Oil exploration conflicts with customary rights

An East Coast iwi says Brazilian company Petrobas would not be drilling for oil off the East Coast if proposed changes to the Foreshore and Seabed Act had been in place.

Chairperson Apirana Mahuika says Ngati Porou intends to apply for customary title over the 22,000 sq kms covered by the exploration licence that energy minister Gerry Brownlee issued without consuliting the iwi.

He says the BP oil spill in the Gulf of Mexico is a warning of what could happen in the Raukumara basin.
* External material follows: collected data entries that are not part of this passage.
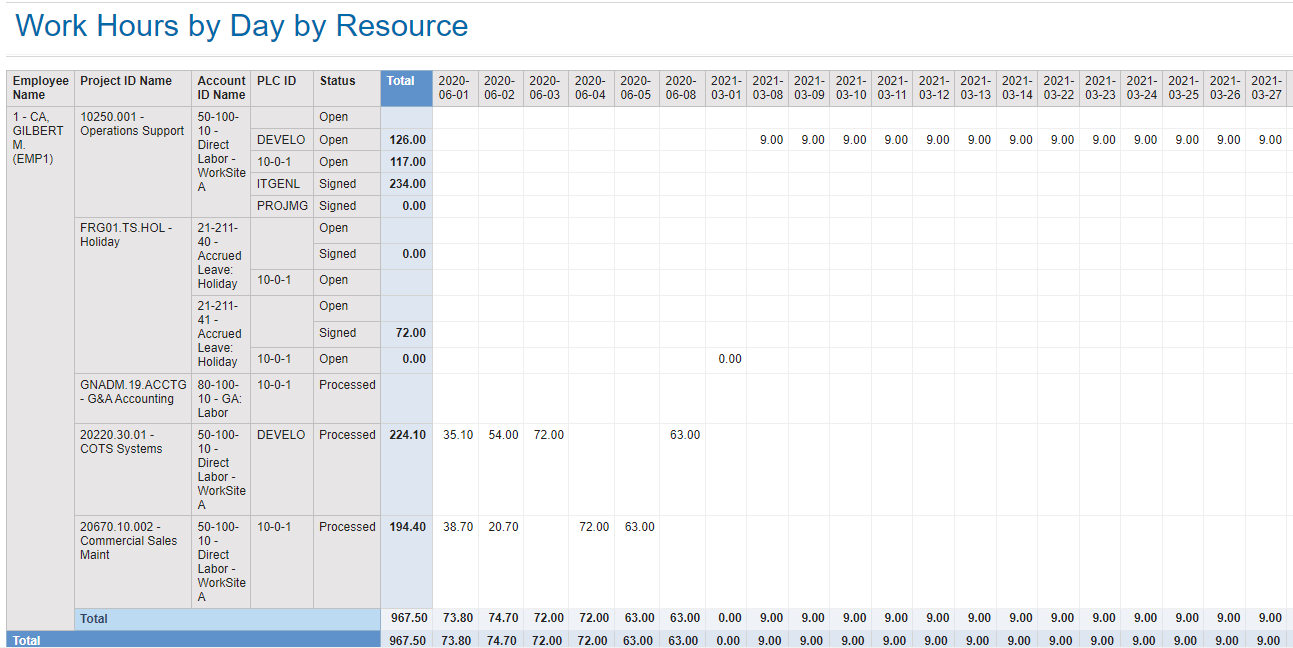Click the 80-100-10 - GA: Labor account cell
1293x648 pixels.
pyautogui.click(x=219, y=398)
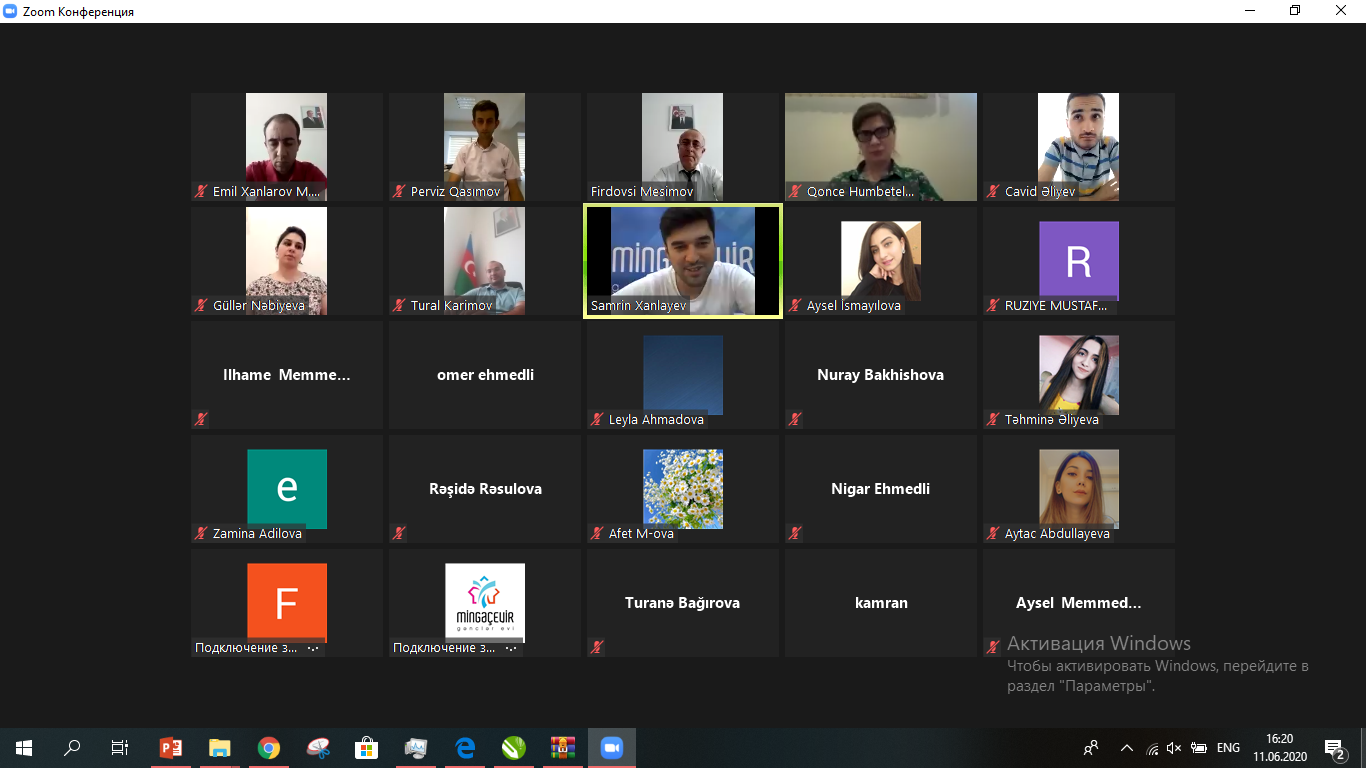Image resolution: width=1366 pixels, height=768 pixels.
Task: Open Windows notification center with 2 alerts
Action: [x=1333, y=748]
“Two thirds of operation is ion Te Whaanu a Apanui, a third in Ngati Porou. And I guarantee to you we will put on a massive fight to retain that because it will upset the ecosystems within Whanau Apanui and Ngati Porou and it could very well endanger the resources of our ancestors,” Mr Mahuika says.

He says if the two iwi had pushed to have their Deeds of Settlement enacted into law, rather than wait to see how National would reform the Foreshore and Seabed Act, the Brazilian company would be nowhere near the area.


An expert on Maori health says it's up to Maori to do something about the fact Maori men die from preventable diseases at twice the rate of non-Maori.

Dr Rhys Jones from men's health collective Mana Tane O Aotearoa says Maori men aren't taking the risk of heart disease, cancer and diabetes seriously.

“This kind of macho attitude that we are bullet proof and we just need to be staunch and get on with it, the way we are kind of socialized into the mentality really needs to be looked at and how can we undertake a major cultural change,” Dr Jones says

Part of the solution is that health providers need to make themselves more accessible to Maori men, perhaps through the Whanau Ora model of service delivery.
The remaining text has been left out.